▶ _What is being asked_:
Reproduce verbatim the items from the line containing "You are a computer-use" through the end of the items, leaving out the pictures.

▶ _Records supplied_:
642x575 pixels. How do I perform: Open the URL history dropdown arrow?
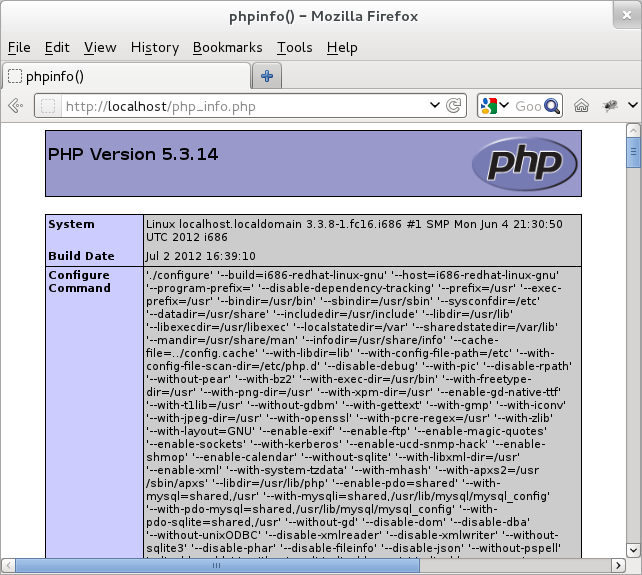coord(435,106)
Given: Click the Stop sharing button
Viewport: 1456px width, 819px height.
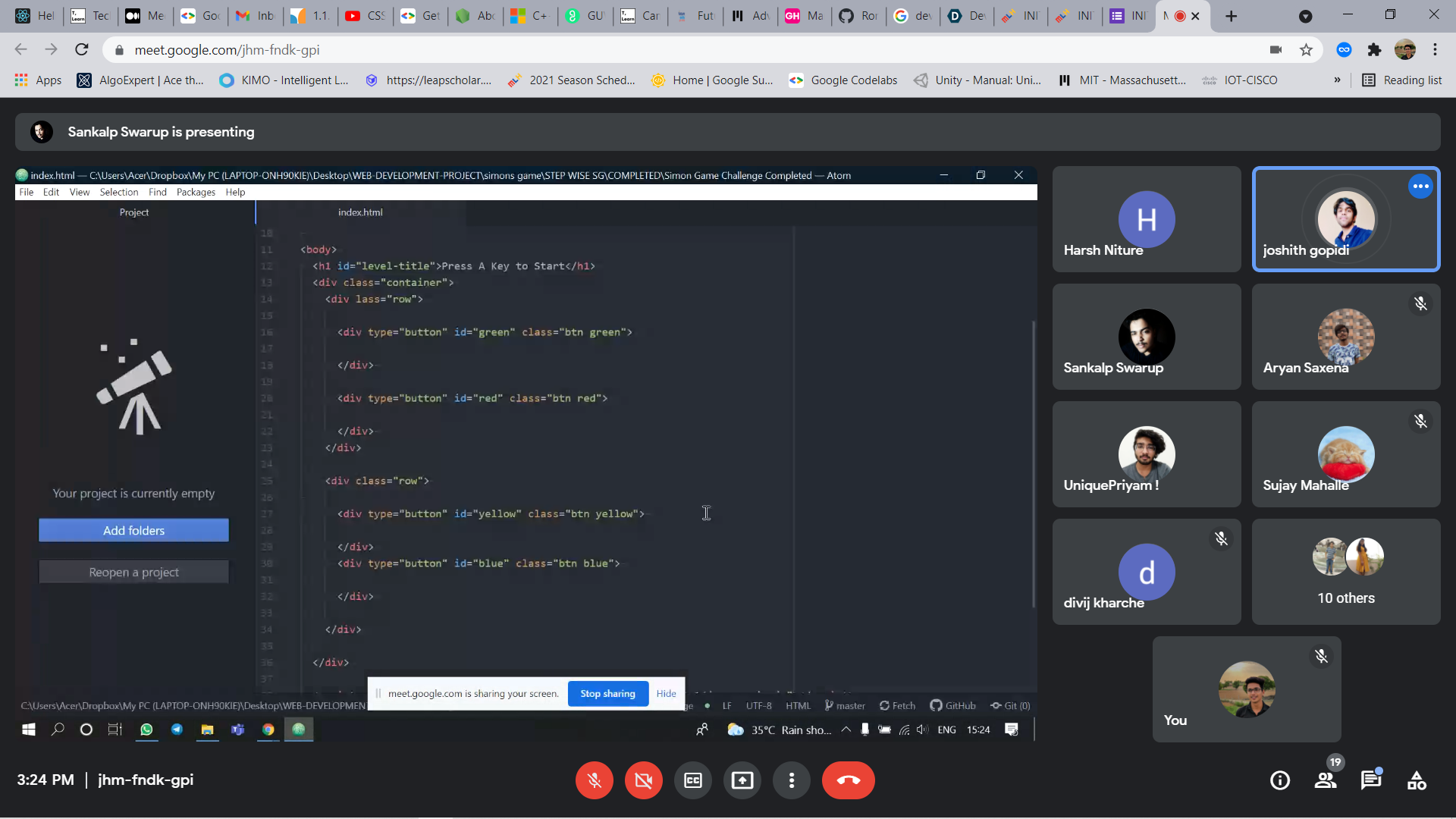Looking at the screenshot, I should point(607,694).
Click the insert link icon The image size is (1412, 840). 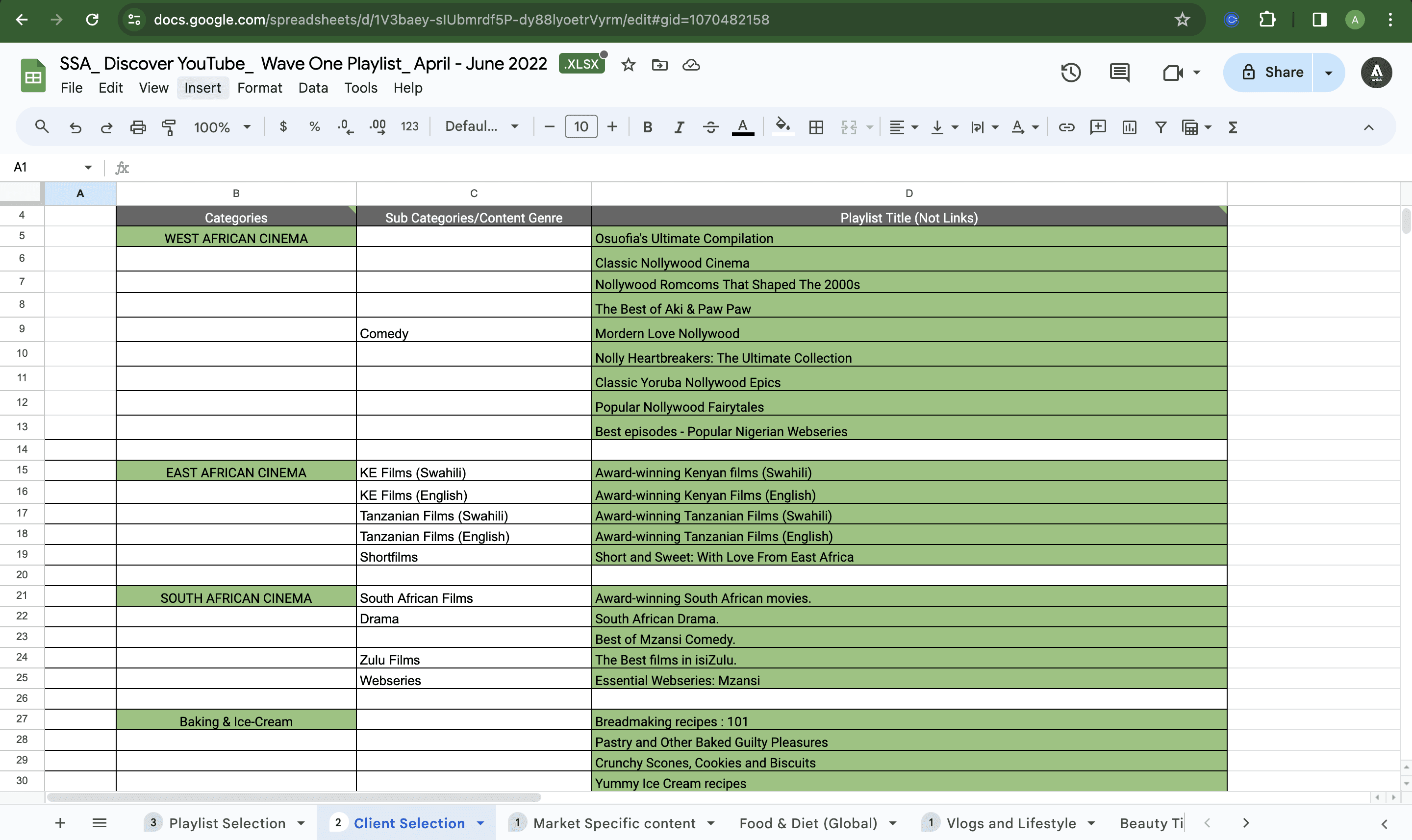pyautogui.click(x=1066, y=127)
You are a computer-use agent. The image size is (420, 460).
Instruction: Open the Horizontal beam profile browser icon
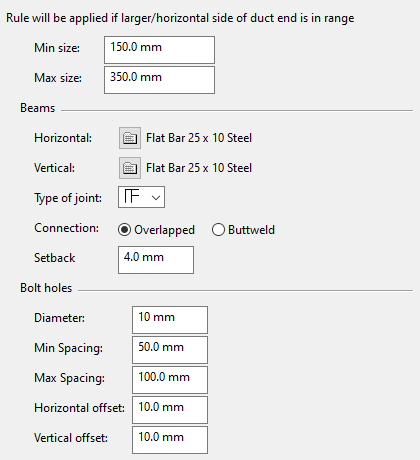pos(130,138)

▶ _Finished answer_:
You are a computer-use agent. The image size is (420, 460).
Instruction: Open the Horizontal beam profile browser icon
pos(130,138)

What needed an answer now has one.